The records:

■ ■ ■

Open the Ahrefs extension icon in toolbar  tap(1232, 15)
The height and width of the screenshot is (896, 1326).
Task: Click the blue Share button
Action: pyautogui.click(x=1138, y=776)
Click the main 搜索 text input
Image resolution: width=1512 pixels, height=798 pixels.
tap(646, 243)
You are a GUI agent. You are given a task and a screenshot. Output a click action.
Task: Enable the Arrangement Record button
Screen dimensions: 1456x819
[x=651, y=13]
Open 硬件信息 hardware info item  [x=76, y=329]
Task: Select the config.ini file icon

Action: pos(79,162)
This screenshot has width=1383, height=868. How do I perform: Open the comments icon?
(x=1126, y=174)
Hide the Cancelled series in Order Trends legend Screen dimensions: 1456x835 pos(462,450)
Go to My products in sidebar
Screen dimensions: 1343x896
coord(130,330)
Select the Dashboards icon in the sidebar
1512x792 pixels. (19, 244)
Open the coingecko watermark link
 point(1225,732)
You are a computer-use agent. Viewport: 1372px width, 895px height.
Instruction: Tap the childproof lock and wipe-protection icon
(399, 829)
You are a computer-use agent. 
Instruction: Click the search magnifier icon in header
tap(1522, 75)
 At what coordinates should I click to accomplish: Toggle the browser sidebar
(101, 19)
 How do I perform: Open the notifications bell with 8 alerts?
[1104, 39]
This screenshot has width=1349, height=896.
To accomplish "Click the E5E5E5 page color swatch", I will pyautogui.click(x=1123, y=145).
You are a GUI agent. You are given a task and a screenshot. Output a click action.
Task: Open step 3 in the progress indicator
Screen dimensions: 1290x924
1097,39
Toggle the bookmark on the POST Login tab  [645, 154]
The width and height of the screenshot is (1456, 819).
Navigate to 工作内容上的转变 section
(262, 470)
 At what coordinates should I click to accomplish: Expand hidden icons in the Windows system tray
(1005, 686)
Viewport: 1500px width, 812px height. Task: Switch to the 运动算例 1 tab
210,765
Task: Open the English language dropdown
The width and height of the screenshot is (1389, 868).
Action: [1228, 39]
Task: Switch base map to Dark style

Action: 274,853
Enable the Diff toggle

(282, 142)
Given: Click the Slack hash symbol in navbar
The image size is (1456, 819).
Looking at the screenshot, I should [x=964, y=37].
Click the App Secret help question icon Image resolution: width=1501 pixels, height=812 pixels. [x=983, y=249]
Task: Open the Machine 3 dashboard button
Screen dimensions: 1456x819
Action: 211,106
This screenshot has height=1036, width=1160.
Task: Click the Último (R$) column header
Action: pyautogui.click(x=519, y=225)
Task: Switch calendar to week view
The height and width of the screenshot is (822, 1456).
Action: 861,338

■ ■ ■

What you are asked to do: Everything from the line containing "Task: Open the English language dropdown" through the last line of the records must be given again exactly; leave out all other lines.

Answer section:
Task: Open the English language dropdown
The width and height of the screenshot is (1389, 868).
Action: [1228, 39]
Task: Switch base map to Dark style

Action: 274,853
Enable the Diff toggle

(282, 142)
Given: Click the Slack hash symbol in navbar
The image size is (1456, 819).
Looking at the screenshot, I should [x=964, y=37].
Click the App Secret help question icon Image resolution: width=1501 pixels, height=812 pixels. [x=983, y=249]
Task: Open the Machine 3 dashboard button
Screen dimensions: 1456x819
Action: 211,106
This screenshot has height=1036, width=1160.
Task: Click the Último (R$) column header
Action: pyautogui.click(x=519, y=225)
Task: Switch calendar to week view
The height and width of the screenshot is (822, 1456).
Action: 861,338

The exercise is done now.